Among the thousands paying their final respects to President George Herbert Walker bush this week, were folks whose lives he changed forever in 1990.
“Let the shameful wall of exclusion finally come tumbling down,” said Bush during his signing of the Americans with Disabilities Act.
“I describe it as a dramatic moment,” said Ed Paquin, Disability Rights Vermont Executive Director.
Paquin began using a wheelchair after an injury two years before Bush signed ADA.
“George Herbert Walker Bush was able to understand the nature of the need and was willing to work with all sides,” he said.
The civil rights law forbids discrimination against people with disabilities in all areas of public life.
“Both literally and figuratively, it opened doors, it opened doors for people with disabilities to access the things that otherwise were really being shut out of,” said Hugh Bradshaw, Department of Disabilities, Aging and Independent Living.

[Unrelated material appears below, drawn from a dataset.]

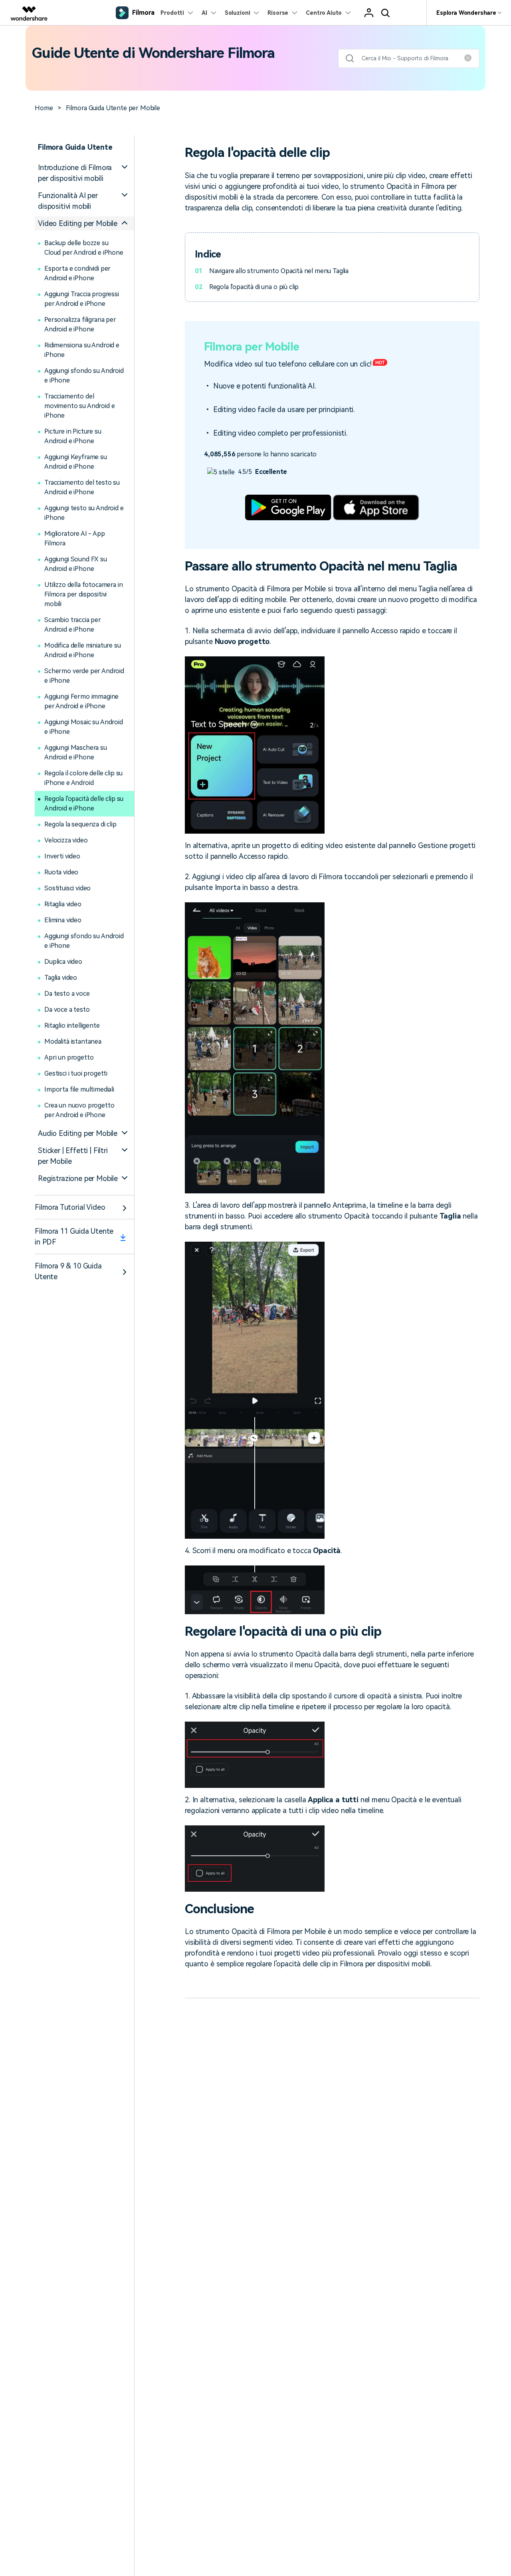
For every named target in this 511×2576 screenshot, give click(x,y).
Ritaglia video (62, 904)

Bradshaw says one in five Vermonters are living with a disability.
Paquin says while the ADA made great strides, there is still work to be done.
“Developmental disabilities, intellectual disabilities, mental health issues, and other kinds of disabilities particularly those that are not physically obvious,” he said.
Paquin says he and others with disabilities are grateful for the efforts made by the late president and how it also brought people together.
“Both sides of the aisle and a lot of other outside interests, people who were essentially not political but who had a social interest,” he said.